元天声人語の栗田亘さんの新著である。名筆といわれた著者は読者少年だった。生まれて初めて出合った絵本が
「大男とトム」。小学生のときは「飛ぶ教室」 や「トム・ソーヤーの冒険」中学生では蕪村の俳句、漱石の「坊ちゃん」。
正蔵の「あたま山」で落語に、中也から詩に目覚め、ついに「本はぼくの先生だっ た」に至る若き日の読書物語である。
栗田亘さんの「漢文を学ぶ」1,2,3,4の愛読者である茨木のり子さんは一読、絶賛。
とくに与謝蕪村の「およぐ時よるべなきさまの蛙かな」の文中、
著者 が朝日新聞社の入社試験に挑んだ折のエピソードが実によい、と手放しで褒めてくださった。次の一文である
▼突然話が変わるが、新聞社の入社試験には作文が出る。課題が一つ示され、八百字とか千字とかで文章を書かなければならない。しかも、語学や一般常識といった試験科目のなかで、作文の比重は結構重い。
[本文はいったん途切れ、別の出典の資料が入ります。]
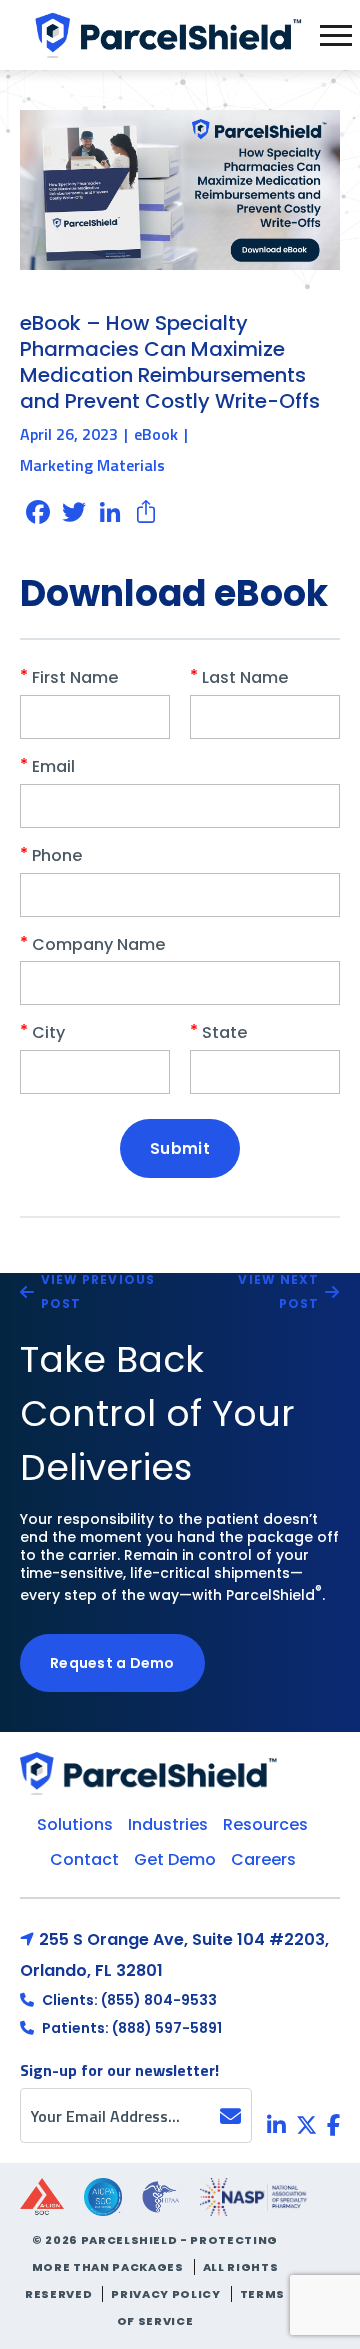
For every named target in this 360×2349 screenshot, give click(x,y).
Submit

▼ざっと四十年の昔、ぼくも試験を受けた。どんな課題が出るか見当も付かない。前の晩ぼんやりと蕪村句集を開いたら、この句に出会った。うん、単に情景描 写だけでなく深みがある、想像力をかき立てる。これ使える、と思った。どんな出題であっても最初の一行にこの句を書こう。そこで心を落ち着けて、つぎに何 を書くか考えよう。
▼翌日、出た題は「職業」だった。予定通り、いきなり「およぐ時よるべなきさまの蛙かな」と書いた。それで……結果はうまくいった。
▼蕪村には恩もある。お世話になった。
紹介する書名はその他にも「ガリヴァ旅行記」「ドリトル先生航海記」
「チボー家の人々」「どんぐりと山猫」など17点である。